**** Data for processing ****

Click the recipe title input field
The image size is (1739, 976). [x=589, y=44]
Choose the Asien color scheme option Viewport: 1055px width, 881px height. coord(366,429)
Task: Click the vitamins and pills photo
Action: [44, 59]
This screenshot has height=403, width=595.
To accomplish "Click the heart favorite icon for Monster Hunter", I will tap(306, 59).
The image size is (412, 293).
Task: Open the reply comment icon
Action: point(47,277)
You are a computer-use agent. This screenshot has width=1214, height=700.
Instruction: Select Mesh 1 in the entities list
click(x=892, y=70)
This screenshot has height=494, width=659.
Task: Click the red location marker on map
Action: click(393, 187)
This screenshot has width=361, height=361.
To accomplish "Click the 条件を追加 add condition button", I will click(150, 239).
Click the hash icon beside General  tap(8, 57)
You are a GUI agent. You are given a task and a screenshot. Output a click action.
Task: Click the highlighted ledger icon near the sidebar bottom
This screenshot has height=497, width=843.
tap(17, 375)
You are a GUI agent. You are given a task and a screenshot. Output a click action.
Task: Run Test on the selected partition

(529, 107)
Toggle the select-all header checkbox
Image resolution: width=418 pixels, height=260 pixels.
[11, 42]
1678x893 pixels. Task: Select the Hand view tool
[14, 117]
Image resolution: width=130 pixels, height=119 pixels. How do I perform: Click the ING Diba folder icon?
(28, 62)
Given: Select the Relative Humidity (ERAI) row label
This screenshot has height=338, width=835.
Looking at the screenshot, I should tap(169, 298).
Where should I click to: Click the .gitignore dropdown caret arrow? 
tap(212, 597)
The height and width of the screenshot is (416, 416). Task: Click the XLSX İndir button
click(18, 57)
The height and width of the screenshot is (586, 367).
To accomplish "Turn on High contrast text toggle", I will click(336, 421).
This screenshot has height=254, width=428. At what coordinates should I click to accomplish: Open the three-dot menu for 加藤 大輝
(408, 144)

****

◆ Given instruction: Copy every line of the listing above word for word.

◆ Result of the exercise:
Click the recipe title input field
The image size is (1739, 976). [x=589, y=44]
Choose the Asien color scheme option Viewport: 1055px width, 881px height. coord(366,429)
Task: Click the vitamins and pills photo
Action: [44, 59]
This screenshot has height=403, width=595.
To accomplish "Click the heart favorite icon for Monster Hunter", I will tap(306, 59).
The image size is (412, 293).
Task: Open the reply comment icon
Action: point(47,277)
You are a computer-use agent. This screenshot has width=1214, height=700.
Instruction: Select Mesh 1 in the entities list
click(x=892, y=70)
This screenshot has height=494, width=659.
Task: Click the red location marker on map
Action: click(393, 187)
This screenshot has width=361, height=361.
To accomplish "Click the 条件を追加 add condition button", I will click(150, 239).
Click the hash icon beside General  tap(8, 57)
You are a GUI agent. You are given a task and a screenshot. Output a click action.
Task: Click the highlighted ledger icon near the sidebar bottom
This screenshot has height=497, width=843.
tap(17, 375)
You are a GUI agent. You are given a task and a screenshot. Output a click action.
Task: Run Test on the selected partition

(529, 107)
Toggle the select-all header checkbox
Image resolution: width=418 pixels, height=260 pixels.
[11, 42]
1678x893 pixels. Task: Select the Hand view tool
[14, 117]
Image resolution: width=130 pixels, height=119 pixels. How do I perform: Click the ING Diba folder icon?
(28, 62)
Given: Select the Relative Humidity (ERAI) row label
This screenshot has height=338, width=835.
Looking at the screenshot, I should tap(169, 298).
Where should I click to: Click the .gitignore dropdown caret arrow? 
tap(212, 597)
The height and width of the screenshot is (416, 416). Task: Click the XLSX İndir button
click(18, 57)
The height and width of the screenshot is (586, 367).
To accomplish "Turn on High contrast text toggle", I will click(336, 421).
This screenshot has height=254, width=428. At what coordinates should I click to accomplish: Open the three-dot menu for 加藤 大輝
(408, 144)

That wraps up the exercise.